I do not believe it would have done so in the US.
Miller,
No problem. It is the earliest one I can find. If it is different from the Belgian version, I can not say. As I can not access the Belgian patents from that period online. Here is the information on the Belgian version -- BE53771 15.02.1181 Invention: genre d'assemblage de canons pour fusils double par Henri Pieper.
Yes, I am aware of the lack of threads. I usually go by that 1897 Sears ad. Assuming they changed the method over time. At least 16 years after filing the patent they had moved to threads.
I have a list of all his patents in French. If there a Pieper patent for a demibloc, I can not locate it on the list.
I have searched the US and European databases for any related patent(s) by Beretta, but have had no luck.
Here is a set of unfinished damascus tubes that I own. It is interesting to see the block at the breech which had to be formed by hand at the anvil. A good argument for going to a monobloc as a monobloc must have taken many hours of out of the process. To my knowledge all the early Pieper Diana guns used damascus tubes. Later versions finally made use of fluid steel. The Diana was marketed heavily here and in Germany. So many thousands of guns are involved.

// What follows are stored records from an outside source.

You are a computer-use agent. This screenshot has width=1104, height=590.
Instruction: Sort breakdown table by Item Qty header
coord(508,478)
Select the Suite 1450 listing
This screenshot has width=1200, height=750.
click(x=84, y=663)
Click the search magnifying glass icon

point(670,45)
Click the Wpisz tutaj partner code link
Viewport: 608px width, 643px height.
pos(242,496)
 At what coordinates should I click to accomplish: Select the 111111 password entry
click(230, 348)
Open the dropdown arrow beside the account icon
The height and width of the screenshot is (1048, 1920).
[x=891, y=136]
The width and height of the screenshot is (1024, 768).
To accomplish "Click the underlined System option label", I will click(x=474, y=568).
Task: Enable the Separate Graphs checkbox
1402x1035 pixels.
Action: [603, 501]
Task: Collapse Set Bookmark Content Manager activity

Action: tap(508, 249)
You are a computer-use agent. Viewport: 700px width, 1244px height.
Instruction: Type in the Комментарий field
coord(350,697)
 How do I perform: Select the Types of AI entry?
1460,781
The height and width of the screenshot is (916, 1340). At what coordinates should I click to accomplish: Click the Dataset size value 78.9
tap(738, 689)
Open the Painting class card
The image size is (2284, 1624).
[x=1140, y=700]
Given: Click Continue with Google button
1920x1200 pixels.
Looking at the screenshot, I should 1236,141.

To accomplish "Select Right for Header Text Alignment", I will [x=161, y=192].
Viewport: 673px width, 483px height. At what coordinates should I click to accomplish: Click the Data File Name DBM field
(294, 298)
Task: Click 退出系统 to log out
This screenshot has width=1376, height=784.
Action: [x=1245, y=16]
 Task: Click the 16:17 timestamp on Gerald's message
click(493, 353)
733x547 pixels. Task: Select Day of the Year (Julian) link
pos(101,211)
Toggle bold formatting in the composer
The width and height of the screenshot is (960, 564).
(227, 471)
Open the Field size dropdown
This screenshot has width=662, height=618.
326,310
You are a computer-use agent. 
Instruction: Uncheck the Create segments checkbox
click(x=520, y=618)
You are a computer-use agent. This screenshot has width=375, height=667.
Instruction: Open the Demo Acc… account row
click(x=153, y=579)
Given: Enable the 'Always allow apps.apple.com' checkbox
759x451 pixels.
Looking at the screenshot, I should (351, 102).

Note that D M Lefever was issued patent #205,193 on June 25, 1878 for a Doll's Head rib extension having a sq shoulder rather than the normal curved cone. Some time later Remington Arms began using a sq shouldered doll's Head on their doubles. Lefever sued for infringment & lost the case. The basis of his loss was that he had written the patent stating the mating surfaces of the Doll's Head & the recess in the breech were cut on the Arc of a Circle having the hinge as center. Remington won on the fact they had cut their shoulder on a straight line being tangent to the circle rather than a part of it. Lefever argued that the Sq Shoulders were the basis of the patent, not whether it was cut on a arc or straight, but Rem prevailed.